We now give an example showing how the maximum likelihood estimates of two parameters can be found.

Example: Normal distribution

We now consider a random sample, \(\{X_1, \dots, X_n\}\) from a \(\NormalDistn(\mu, \sigma^2)\) distribution. The distribution's probability density function is

\[ f(x) \;\;=\;\; \frac 1{\sqrt{2\pi}\;\sigma} e^{- \frac{\Large (x-\mu)^2}{\Large 2 \sigma^2}} \]

and its logarithm is

\[ \log f(x) \;\;=\;\; -\frac 1 2 \log(\sigma^2) - \frac{(x-\mu)^2}{2 \sigma^2} - \frac 1 2 \log(2\pi) \]

The log-likelihood function is therefore

\[ \ell(\mu, \sigma^2) \;\;=\;\; \sum_{i=1}^n {\log f(x_i)} \;\;=\;\; -\frac n 2 \log(\sigma^2) - \frac{\sum_{i=1}^n {(x_i-\mu)^2}}{2 \sigma^2} - \frac n 2 \log(2\pi) \]

To get the maximum likelihood estimates, we therefore solve

\[ \frac{\partial \ell(\mu, \sigma^2)}{\partial \mu} \;\;=\;\; \frac{\sum{(x_i - \mu)}}{\sigma^2} \;\;=\;\; 0 \]

and

\[ \frac{\partial \ell(\mu, \sigma^2)}{\partial \sigma^2} \;\;=\;\; -\frac n {2 \sigma^2} + \frac{\sum_{i=1}^n {(x_i-\mu)^2}}{2 \sigma^4} \;\;=\;\; 0 \]

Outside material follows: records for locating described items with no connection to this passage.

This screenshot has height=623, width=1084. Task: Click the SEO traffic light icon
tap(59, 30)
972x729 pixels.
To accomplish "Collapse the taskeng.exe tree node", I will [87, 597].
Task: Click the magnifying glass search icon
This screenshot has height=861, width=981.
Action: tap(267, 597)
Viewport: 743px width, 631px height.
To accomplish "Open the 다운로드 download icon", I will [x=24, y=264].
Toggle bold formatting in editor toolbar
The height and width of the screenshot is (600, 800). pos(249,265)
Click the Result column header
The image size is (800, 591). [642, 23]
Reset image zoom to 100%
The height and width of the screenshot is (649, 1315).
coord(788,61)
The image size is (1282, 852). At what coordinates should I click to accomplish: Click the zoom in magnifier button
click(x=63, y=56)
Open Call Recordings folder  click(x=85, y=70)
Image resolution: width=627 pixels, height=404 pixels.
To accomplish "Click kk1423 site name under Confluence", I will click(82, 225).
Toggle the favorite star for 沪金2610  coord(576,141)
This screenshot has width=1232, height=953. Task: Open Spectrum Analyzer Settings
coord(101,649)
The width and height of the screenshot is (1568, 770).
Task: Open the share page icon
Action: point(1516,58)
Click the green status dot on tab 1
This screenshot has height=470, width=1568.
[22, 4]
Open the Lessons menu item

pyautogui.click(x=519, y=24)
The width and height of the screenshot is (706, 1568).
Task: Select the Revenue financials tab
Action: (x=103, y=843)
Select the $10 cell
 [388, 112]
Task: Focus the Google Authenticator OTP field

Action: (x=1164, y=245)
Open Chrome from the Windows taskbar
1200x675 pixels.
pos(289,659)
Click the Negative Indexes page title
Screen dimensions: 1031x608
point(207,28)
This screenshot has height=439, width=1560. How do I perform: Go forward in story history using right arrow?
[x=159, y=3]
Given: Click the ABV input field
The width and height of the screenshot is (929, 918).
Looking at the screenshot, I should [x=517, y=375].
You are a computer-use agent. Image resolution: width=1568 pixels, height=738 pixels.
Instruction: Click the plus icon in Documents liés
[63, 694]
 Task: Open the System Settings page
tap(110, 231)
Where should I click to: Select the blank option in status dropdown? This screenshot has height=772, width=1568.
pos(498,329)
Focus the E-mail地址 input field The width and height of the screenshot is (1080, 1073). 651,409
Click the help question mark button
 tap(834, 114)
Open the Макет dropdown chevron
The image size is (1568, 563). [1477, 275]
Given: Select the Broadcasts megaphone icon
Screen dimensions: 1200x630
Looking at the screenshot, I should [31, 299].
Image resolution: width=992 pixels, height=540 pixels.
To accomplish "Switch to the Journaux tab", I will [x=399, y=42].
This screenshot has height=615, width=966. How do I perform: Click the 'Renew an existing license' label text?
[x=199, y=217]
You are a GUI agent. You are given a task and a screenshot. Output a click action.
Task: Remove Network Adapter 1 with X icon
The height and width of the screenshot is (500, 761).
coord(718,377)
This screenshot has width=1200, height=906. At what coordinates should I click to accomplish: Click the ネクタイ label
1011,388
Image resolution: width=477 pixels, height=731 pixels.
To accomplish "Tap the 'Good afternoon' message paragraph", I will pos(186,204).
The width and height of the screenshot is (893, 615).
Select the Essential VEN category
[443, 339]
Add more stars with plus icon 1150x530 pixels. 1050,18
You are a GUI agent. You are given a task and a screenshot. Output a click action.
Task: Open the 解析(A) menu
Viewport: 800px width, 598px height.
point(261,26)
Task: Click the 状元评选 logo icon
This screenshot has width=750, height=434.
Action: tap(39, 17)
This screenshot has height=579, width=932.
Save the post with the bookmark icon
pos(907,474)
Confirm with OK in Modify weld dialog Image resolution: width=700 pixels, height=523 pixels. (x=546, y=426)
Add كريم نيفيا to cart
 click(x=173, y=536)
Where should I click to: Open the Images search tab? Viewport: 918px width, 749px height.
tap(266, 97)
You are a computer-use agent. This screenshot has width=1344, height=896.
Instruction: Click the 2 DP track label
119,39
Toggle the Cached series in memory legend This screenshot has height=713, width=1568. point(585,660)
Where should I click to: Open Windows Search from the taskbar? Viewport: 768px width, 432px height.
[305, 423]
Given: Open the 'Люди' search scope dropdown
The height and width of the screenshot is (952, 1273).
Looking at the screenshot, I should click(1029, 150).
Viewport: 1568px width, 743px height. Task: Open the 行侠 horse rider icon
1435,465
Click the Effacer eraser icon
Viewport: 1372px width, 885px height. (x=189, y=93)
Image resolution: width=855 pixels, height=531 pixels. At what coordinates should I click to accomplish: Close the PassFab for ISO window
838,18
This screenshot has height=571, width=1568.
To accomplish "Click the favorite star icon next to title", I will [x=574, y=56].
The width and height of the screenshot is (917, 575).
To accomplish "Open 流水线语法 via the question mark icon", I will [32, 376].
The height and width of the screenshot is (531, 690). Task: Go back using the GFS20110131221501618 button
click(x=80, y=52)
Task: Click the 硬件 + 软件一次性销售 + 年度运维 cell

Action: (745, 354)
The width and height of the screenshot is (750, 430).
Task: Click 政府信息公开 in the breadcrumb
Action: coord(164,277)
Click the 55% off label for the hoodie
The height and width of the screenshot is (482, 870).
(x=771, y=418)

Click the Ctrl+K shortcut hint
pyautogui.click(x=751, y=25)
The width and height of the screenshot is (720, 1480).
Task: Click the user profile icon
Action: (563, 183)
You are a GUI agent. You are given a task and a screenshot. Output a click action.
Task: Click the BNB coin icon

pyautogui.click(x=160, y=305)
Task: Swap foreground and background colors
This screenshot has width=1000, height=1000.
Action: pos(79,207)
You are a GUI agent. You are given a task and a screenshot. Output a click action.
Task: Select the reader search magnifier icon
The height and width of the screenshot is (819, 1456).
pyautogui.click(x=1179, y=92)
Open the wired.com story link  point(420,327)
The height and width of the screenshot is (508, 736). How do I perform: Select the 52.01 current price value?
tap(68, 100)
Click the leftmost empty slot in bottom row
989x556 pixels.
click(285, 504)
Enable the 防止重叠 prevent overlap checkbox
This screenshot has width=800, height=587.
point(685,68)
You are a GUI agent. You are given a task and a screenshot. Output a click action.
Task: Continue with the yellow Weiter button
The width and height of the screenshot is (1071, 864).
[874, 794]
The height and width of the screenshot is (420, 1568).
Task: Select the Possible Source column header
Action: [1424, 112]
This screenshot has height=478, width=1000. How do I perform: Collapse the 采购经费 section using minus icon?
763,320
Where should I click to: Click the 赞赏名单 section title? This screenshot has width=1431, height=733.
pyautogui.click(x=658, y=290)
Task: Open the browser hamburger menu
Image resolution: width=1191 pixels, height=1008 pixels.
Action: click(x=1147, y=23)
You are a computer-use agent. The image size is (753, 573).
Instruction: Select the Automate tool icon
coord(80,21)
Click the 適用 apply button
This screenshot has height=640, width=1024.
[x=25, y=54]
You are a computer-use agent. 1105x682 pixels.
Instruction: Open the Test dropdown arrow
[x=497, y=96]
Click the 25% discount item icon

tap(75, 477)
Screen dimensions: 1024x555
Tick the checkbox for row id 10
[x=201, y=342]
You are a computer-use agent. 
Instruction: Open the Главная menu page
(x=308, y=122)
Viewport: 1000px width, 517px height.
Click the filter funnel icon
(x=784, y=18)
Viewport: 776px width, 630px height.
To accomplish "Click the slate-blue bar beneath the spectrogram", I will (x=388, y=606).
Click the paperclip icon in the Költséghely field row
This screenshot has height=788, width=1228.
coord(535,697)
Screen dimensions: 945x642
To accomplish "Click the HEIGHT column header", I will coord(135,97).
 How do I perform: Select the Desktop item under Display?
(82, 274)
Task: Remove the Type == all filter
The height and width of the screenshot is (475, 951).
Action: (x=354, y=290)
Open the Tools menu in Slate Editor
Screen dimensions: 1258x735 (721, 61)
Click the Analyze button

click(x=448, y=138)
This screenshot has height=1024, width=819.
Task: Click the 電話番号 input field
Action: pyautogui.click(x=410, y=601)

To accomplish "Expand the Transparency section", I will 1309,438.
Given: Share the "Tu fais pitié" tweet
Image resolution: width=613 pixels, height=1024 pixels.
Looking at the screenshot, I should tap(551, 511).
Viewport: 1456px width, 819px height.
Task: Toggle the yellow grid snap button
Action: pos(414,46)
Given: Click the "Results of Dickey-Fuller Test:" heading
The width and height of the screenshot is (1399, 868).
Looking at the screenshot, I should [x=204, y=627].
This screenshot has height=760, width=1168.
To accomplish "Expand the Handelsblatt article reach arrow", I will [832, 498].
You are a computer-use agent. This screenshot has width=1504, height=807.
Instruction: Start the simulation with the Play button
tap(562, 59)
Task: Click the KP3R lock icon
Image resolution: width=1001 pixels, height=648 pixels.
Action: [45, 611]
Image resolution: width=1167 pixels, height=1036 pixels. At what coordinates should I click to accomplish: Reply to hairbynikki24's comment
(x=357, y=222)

Solving the first of these equations gives

\[ \sum{(x_i - \mu)} \;=\; \sum{x_i} - n\mu \;=\; 0 \qquad\text{so}\qquad \hat{\mu} \;=\; \overline{x} \]

Substituting this into the second equation gives

\[ -\frac n 2 + \frac{\sum{(x_i-\overline{x})^2}}{2 \sigma^2} \;=\; 0 \qquad\text{so}\qquad \hat{\sigma}^2 \;=\; \frac {\sum{(x_i-\overline{x})^2}} n \]

Note that the maximum likelihood estimator of \(\sigma^2\) is biased since we have already shown that the sample variance, \(S^2\), is unbiased,

\[ E\left[S^2\right] \;=\; E\left[\sum_{i=1}^n {\frac {(X_i - \overline{X})^2} {n-1}}\right] \;=\; \sigma^2 \]

Although not the maximum likelihood estimator, the sample variance is usually preferred to the maximum likelihood estimate of \(\sigma^2\).